Giovanni Simonelli

Personal information
- Date of birth: 23 October 1952 (age 72)
- Place of birth: Naples, Italy

Managerial career
- Years: Team
- 1981–1982: Saviano
- 1982–1983: B.Caivanese
- 1993–1996: Saviano
- 1984–1985: Palmese
- 1985–1986: B.Caivanese
- 1988–1989: Afragolese
- 1989–1990: Nola
- 1990–1991: Sangiuseppese
- 1991–1992: Salernitana
- 1992–1994: Sangiuseppese
- 1994–1995: Giulianova Calcio
- 1995–1996: Nola
- 1996–1997: Bisceglie
- 1997–1999: Nocerina
- 1999–2000: Catania
- 2000–2001: Ascoli
- 2001–2002: Taranto
- 2002–2004: Pisa
- 2004–2005: Pescara
- 2005–2006: Martina Franca
- 2006–2008: Benevento
- 2008–2011: Sorrento
- 2011–2011: Benevento

= Giovanni Simonelli =

Italian football manager

Giovanni Simonelli (born 23 October 1952) is an Italian professional football manager, who is currently out of work after a spell as manager of Benevento Calcio.

==Managerial career==
After spending his much of his early year managing many of the minor clubs in Campania, Simonelli had spells managing in the Italian lower leagues including Serie C2 and Serie C1, but also Serie B with Pescara.
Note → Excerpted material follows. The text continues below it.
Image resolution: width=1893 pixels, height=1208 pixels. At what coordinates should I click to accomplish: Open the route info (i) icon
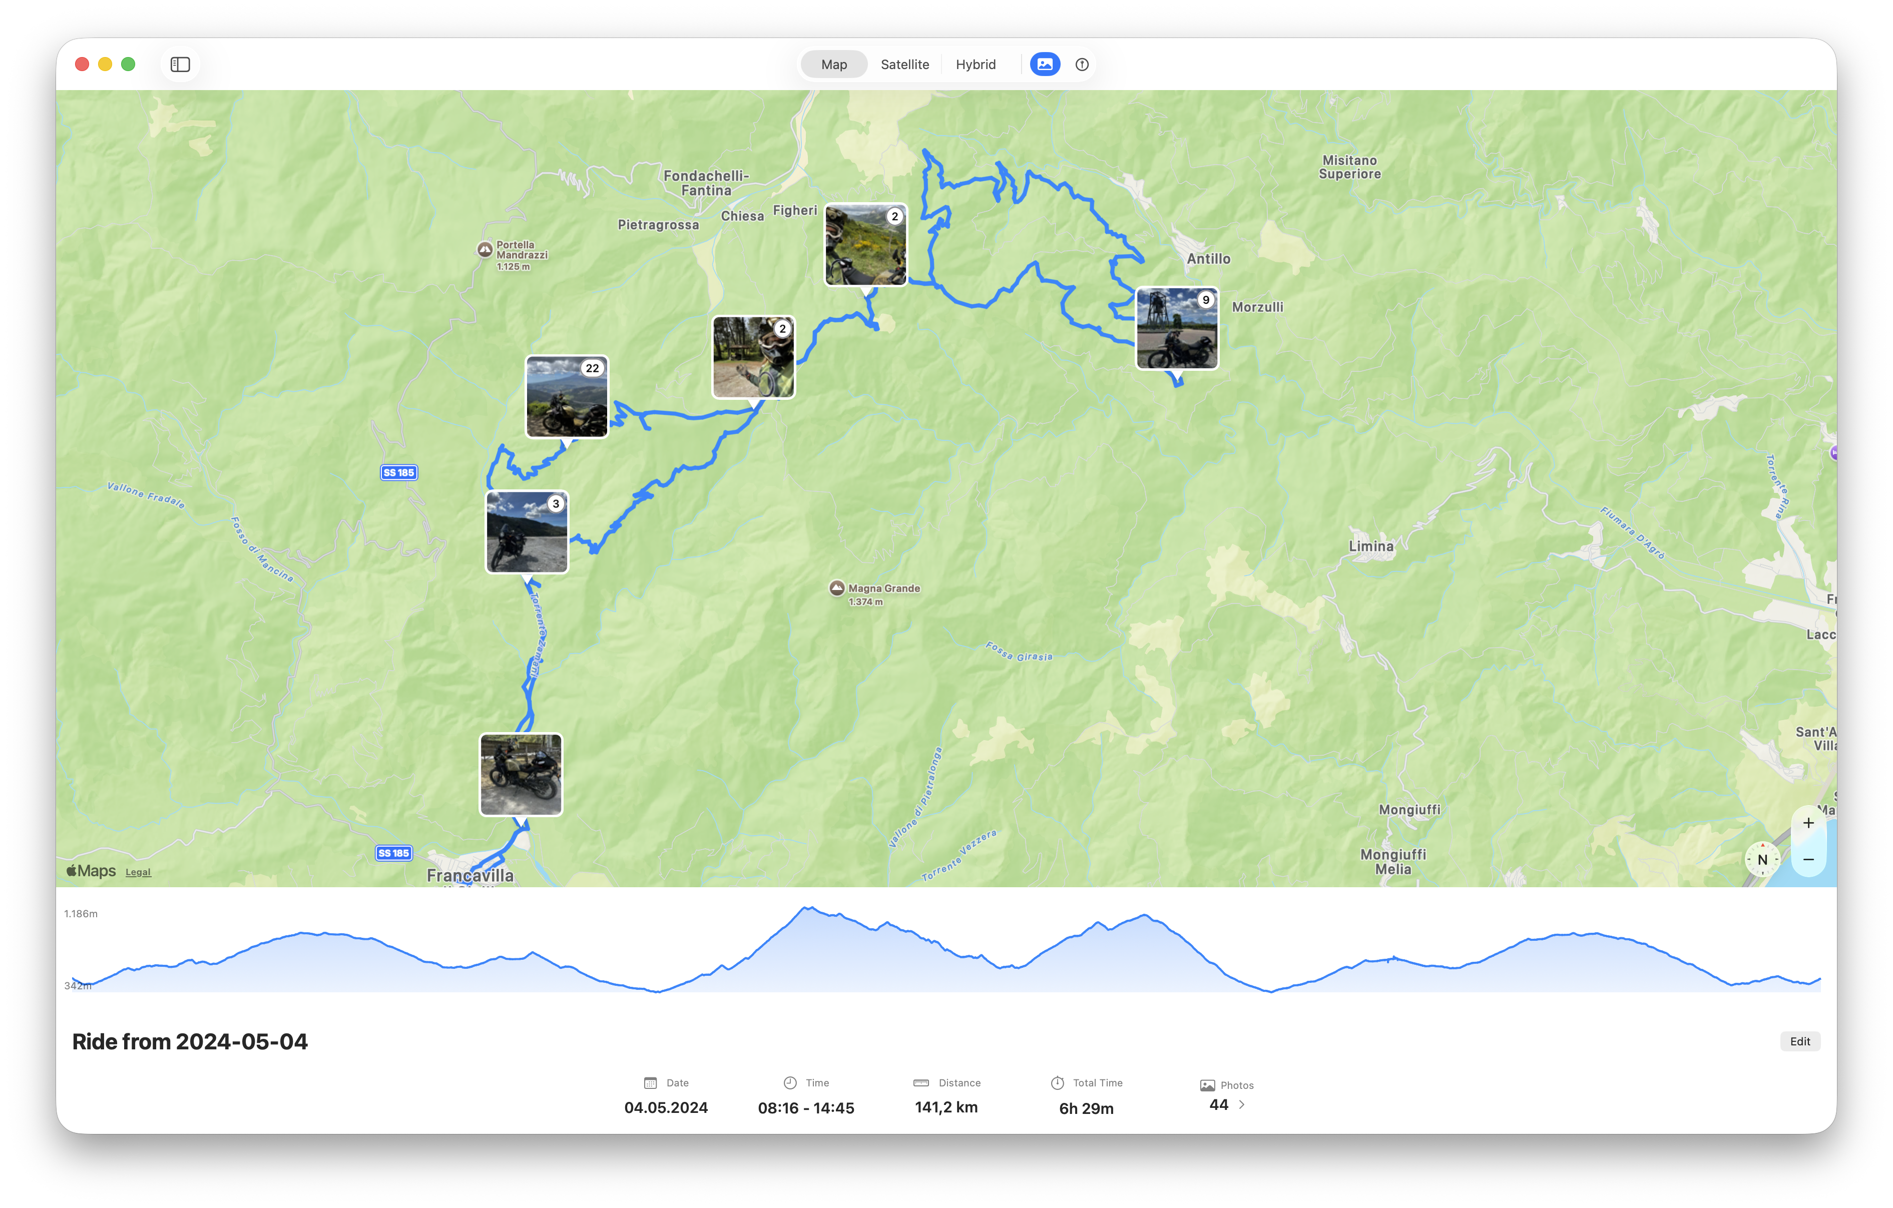pos(1082,64)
He had his most successful period as manager of Sorrento where he took the club from a 12th finish place in the 2008–09 season to a second-place finish and a play-off semi final in the 2010–11 season. At the end of that season he rejoined his old club Benevento, but had his contract mutually terminated in November 2011.